Activity - Begin your copy at the line that holds "Instruction: Select camera" and carry it through the final line of the data, writing out each line exactly and omitting pictures.

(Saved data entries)
=== Section Start ===

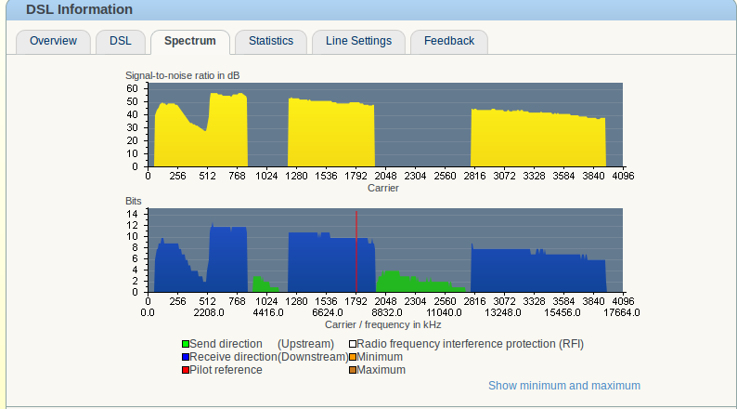Click the middle yellow SNR band near carrier 1536
Viewport: 737px width, 409px height.
point(330,134)
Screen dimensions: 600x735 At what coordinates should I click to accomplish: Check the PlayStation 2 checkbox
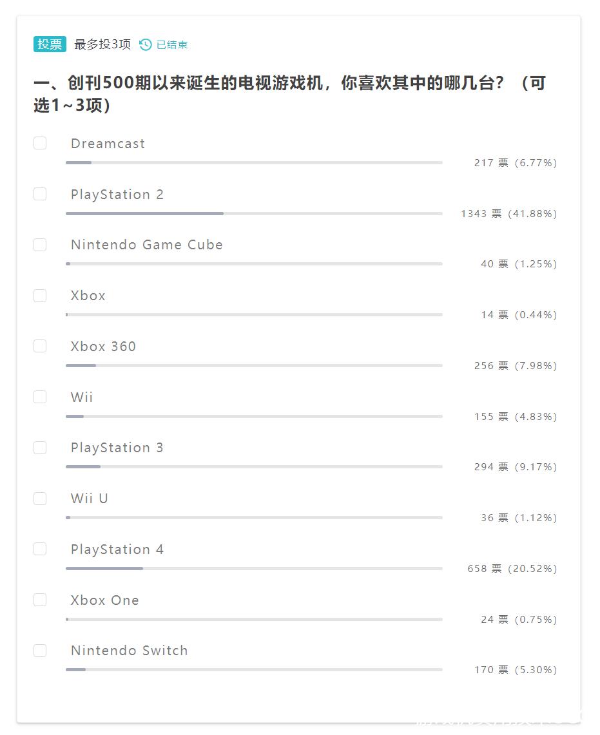point(39,194)
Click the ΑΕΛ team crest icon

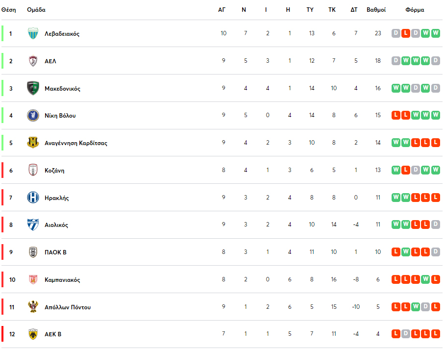[x=33, y=61]
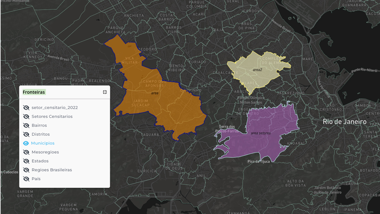
Task: Click the Regioes Brasileiras layer name
Action: (52, 170)
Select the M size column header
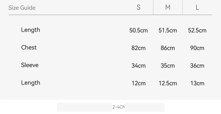The width and height of the screenshot is (221, 114). point(168,7)

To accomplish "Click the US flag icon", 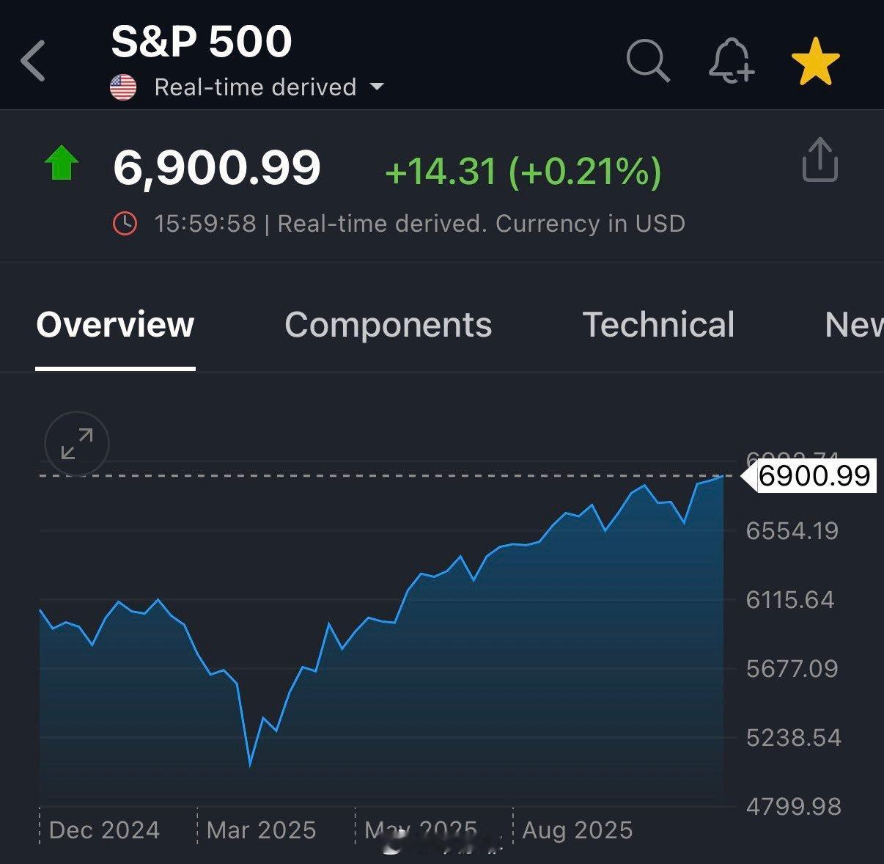I will click(x=123, y=87).
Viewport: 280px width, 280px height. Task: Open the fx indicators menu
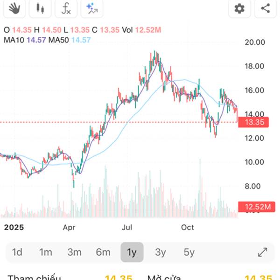click(66, 8)
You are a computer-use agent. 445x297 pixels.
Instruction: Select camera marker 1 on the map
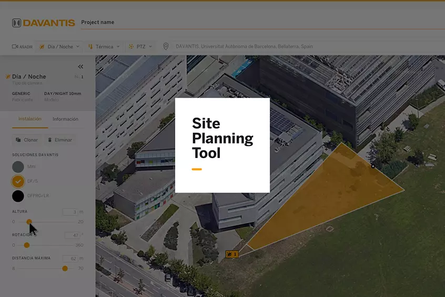[x=231, y=254]
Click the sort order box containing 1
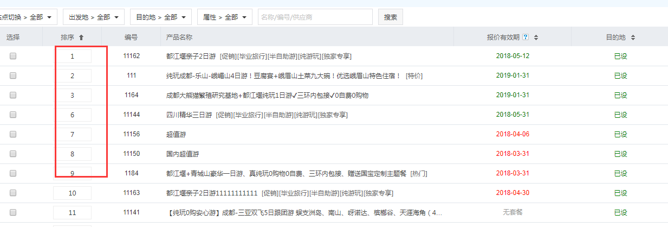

=== Section End ===

Solved problem -
Instruction: Select camera marker 1 on the map
[x=231, y=254]
Click the sort order box containing 1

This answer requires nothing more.